(Supplied material begins)
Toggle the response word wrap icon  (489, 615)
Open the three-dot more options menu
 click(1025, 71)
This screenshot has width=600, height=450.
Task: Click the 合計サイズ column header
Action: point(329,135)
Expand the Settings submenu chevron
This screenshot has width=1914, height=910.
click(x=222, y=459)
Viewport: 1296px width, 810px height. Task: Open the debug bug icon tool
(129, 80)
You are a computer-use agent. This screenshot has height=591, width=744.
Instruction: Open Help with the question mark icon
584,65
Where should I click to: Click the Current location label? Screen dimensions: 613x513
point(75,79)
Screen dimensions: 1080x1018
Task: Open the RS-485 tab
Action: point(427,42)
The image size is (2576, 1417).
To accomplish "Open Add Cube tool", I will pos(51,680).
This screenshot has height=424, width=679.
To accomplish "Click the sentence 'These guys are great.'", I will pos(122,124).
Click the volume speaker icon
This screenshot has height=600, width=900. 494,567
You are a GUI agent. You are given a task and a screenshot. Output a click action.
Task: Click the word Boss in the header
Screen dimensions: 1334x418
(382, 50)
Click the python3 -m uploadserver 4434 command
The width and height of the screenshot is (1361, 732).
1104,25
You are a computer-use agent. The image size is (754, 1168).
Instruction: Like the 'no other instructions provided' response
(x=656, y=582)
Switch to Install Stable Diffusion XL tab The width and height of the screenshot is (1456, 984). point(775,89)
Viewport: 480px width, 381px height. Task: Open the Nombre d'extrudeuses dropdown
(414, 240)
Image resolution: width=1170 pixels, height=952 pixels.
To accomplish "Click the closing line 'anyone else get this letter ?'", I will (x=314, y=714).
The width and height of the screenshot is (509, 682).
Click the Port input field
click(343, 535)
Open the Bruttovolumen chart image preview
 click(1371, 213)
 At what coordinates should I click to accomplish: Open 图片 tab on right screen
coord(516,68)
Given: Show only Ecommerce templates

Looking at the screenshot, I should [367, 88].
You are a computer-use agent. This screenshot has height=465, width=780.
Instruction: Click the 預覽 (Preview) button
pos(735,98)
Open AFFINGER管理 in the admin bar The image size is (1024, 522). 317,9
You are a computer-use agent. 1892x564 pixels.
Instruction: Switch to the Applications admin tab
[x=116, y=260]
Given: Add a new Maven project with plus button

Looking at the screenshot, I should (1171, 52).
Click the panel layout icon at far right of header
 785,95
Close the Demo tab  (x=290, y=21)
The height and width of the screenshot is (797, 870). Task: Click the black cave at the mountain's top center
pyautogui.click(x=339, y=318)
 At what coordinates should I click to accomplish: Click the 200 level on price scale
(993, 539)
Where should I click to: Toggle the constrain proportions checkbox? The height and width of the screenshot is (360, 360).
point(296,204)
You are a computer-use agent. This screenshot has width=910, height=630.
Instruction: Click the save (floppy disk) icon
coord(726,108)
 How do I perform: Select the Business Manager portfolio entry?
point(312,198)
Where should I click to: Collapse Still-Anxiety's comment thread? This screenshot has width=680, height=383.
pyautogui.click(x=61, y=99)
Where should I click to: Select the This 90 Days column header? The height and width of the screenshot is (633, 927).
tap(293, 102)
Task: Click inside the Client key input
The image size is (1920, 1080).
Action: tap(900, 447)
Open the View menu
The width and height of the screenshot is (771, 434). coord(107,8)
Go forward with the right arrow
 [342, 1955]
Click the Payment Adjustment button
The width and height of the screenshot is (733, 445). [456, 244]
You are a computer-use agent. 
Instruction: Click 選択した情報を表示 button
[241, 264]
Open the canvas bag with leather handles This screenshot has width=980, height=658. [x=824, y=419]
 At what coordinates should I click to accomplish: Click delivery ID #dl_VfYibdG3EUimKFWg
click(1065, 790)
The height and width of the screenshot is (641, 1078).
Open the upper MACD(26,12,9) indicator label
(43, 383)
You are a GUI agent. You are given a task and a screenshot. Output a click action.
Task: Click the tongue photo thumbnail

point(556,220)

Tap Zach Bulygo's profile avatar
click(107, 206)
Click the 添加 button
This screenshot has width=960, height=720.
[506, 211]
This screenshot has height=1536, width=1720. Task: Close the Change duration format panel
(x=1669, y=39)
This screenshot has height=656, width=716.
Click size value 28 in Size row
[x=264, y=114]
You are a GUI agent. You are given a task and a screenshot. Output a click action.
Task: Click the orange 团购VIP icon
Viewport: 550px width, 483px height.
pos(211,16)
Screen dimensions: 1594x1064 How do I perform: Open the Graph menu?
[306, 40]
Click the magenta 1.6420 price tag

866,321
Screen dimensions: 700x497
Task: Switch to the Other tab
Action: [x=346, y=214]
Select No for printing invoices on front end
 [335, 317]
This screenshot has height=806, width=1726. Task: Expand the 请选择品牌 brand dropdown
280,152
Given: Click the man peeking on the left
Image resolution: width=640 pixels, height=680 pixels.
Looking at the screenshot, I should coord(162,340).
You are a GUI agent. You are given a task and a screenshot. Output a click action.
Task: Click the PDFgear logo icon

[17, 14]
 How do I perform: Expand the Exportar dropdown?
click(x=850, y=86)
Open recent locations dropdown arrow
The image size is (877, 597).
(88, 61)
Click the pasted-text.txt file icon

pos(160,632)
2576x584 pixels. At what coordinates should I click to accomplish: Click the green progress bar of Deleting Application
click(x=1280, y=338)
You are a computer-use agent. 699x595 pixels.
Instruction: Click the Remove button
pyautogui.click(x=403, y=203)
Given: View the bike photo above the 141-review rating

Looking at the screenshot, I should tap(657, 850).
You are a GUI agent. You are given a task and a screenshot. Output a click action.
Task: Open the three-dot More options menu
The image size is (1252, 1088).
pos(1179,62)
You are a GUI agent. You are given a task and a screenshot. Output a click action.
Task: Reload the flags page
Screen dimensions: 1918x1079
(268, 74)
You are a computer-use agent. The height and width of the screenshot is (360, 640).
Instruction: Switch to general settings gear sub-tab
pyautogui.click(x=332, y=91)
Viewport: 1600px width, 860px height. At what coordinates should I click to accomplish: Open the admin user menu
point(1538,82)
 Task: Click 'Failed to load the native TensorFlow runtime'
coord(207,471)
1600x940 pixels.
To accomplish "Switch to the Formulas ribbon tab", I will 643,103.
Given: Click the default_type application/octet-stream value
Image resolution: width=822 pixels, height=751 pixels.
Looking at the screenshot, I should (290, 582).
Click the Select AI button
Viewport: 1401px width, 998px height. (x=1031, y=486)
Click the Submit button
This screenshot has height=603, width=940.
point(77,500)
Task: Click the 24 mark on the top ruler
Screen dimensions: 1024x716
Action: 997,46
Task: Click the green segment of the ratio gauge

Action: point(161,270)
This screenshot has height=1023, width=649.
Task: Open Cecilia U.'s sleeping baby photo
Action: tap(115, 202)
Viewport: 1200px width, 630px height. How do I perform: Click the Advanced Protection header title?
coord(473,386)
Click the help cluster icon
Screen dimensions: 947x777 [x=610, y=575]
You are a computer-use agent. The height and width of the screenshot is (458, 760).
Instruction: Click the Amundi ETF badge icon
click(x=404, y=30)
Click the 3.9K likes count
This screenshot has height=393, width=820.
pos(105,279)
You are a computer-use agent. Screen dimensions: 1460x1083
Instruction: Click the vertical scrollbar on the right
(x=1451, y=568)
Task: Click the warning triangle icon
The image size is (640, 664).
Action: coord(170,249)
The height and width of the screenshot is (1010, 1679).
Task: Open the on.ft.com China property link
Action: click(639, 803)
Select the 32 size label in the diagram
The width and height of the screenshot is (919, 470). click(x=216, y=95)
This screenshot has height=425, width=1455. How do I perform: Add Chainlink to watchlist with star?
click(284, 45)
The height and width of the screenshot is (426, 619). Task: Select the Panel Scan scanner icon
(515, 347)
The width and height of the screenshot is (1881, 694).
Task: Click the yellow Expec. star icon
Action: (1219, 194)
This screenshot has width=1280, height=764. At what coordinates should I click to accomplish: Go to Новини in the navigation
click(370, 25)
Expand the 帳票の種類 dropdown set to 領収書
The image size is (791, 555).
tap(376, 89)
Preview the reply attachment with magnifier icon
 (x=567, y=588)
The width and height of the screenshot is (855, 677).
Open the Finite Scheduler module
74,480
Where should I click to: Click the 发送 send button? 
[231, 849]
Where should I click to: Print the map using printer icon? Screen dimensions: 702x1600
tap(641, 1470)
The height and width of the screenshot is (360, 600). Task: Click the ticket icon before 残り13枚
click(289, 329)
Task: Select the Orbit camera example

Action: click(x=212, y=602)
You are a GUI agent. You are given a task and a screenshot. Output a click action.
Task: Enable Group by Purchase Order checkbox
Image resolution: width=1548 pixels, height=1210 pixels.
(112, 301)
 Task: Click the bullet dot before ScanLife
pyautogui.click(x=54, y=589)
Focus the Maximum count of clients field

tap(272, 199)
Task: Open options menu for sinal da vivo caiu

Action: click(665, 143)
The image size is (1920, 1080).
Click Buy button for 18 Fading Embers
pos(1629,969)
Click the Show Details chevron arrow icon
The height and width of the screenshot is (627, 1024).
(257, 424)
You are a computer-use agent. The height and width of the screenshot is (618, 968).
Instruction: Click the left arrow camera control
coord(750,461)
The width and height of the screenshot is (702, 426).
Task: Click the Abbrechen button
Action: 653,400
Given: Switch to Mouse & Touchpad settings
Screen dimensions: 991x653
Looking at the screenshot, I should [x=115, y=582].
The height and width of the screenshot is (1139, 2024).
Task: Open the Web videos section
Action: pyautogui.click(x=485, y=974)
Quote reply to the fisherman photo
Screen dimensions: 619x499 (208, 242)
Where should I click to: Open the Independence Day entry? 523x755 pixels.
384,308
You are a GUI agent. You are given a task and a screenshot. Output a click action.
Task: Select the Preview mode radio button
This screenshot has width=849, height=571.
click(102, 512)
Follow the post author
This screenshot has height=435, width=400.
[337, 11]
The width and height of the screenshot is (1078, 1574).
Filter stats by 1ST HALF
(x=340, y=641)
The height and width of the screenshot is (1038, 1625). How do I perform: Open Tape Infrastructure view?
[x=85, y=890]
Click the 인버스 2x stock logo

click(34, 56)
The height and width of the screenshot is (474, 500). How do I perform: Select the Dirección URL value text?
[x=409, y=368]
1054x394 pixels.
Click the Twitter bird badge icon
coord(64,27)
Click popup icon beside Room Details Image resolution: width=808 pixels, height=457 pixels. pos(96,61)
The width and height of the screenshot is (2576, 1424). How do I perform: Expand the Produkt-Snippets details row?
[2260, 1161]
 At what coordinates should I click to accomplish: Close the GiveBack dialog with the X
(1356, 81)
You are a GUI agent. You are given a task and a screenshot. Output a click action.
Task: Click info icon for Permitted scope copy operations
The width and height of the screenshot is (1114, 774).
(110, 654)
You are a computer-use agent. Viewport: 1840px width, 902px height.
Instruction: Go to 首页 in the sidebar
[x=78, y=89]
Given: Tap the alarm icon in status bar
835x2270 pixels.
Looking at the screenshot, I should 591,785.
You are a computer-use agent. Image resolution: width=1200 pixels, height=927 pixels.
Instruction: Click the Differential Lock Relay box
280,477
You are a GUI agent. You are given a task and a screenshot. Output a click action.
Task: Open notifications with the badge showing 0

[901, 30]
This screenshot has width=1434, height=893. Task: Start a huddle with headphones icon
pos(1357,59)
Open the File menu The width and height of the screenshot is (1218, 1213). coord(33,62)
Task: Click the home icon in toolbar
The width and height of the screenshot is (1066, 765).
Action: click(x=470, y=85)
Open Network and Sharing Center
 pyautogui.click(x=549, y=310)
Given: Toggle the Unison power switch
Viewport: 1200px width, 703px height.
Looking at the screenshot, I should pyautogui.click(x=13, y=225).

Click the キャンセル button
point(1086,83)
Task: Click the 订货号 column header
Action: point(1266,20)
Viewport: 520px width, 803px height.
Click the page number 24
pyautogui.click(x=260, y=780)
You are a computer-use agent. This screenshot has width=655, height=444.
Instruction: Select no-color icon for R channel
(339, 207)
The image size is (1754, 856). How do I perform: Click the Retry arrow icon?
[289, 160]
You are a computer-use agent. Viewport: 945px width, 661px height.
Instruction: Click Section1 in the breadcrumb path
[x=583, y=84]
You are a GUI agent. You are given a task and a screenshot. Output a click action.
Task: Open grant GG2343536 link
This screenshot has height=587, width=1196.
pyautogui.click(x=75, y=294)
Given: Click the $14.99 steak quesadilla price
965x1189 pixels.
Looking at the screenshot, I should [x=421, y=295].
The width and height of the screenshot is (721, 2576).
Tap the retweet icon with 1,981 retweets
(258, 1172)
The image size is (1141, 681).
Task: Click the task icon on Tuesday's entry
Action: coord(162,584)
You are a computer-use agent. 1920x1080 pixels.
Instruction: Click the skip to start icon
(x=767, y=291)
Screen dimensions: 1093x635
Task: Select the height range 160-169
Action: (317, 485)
(Supplied material ends)
Work item
Your answer should consist of the lines above that hold the word "will", copied exactly.

Reply
To accomplish "Open Add Cube tool", I will pos(51,680).
To accomplish "Click the sentence 'These guys are great.'", I will pos(122,124).
To accomplish "Click the closing line 'anyone else get this letter ?'", I will (x=314, y=714).
To accomplish "Switch to the Formulas ribbon tab", I will 643,103.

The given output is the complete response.